Municipal Bond Funds

Mutual funds that invest in municipal bonds will carry the same tax exempt income advantages as the bonds themselves.  But they will do so in a way that enables you to hold a portfolio of tax exempt bonds, and that will lower the risk considerably as compared to holding just one or two bonds independently.

Another advantage of municipal bond funds is that they can have double-tax exempt status — tax exempt not only for federal taxes, but also for state income taxes as well.  This is accomplished through a municipal bond fund that invests in bonds issued only by state and municipal entities located in your state of residence.

A municipal bond mutual fund will give you this tax exempt income, with the added security of diversification and professional management.

Year end tax sales

save on taxes

Used correctly, mutual funds can help you save on your taxes.

Just as with stocks, you can sell off mutual funds that have fallen in value since they were purchased.  Since the IRS allows you to deduct up to $3,000 in capital losses in any one year, you can sell enough mutual funds to maximize this loss.  Any losses in excess of $3,000 can be carried forward into future years.  You’ve already suffered a loss on the investment, so you may as well try to recover at least part of it through a tax sale.

There’s one important caveat when it comes to tax harvesting investment sales: under IRS regulations, you can’t take a capital loss if you buy back the security within 31 days of the sale.  So make sure that any mutual funds sold are ones you’ve given up on.

Mutual funds offer an advantage in this regard, since you can sell part of a postion, without running into an “odd lot” sale (less than 100 shares) that ocurrs with stock sales, raising the cost of the sale.

Mutual funds in tax sheltered plans

Like any other security, mutual funds can be used as the vehicle to for investing the money held in tax sheltered retirement plans.  Many people shy away from tax sheltered investments due either to low returns (on safe, fixed rate securities) or confusion or inexperience with stocks and other risk type investments.

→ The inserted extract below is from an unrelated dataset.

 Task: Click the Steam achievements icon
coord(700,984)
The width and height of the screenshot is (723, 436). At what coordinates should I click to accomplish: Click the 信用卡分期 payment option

But mutual funds offer the advantage of a professionally managed investment fund at relatively low cost.

You don’t need to get involved in individual investment choices, and best of all, mutual funds make it easy to dollar cost average your investments, lowering the risk even more.

Any income earned on the mutual funds held in a tax sheltered plan — interest, dividends or capital gains — will accumulate on a tax deferred basis until retirement when you’ll withdraw the money in small increments at a time in your life when your tax liability will probably be lower than it is today.

It isn’t that other investment vehicles can’t do the same thing, but mutual funds can do it systematically, economically, and with little hands on management.

Open an IRA in 2012 for 2011

Though contributions made to a Roth IRA are not tax deductible, those made to a traditional IRA are for many taxpayers whose income meets IRS guidelines.  And one more piece of good news: it’s still not too late to make tax deductible contributions for 2011!

You can make a tax deductible IRA contribution for 2011 right up through April 15th of the year.

That means that even if you didn’t have the money to fund an IRA contribution during 2011, you can still make a contribution in 2012 that will improve your tax liability.  Mutual funds are an easy and convenient way to do this.  No need to get involved in choosing the right stocks, a mutual fund will take care of that for you, and help with diversification too—all at a low price.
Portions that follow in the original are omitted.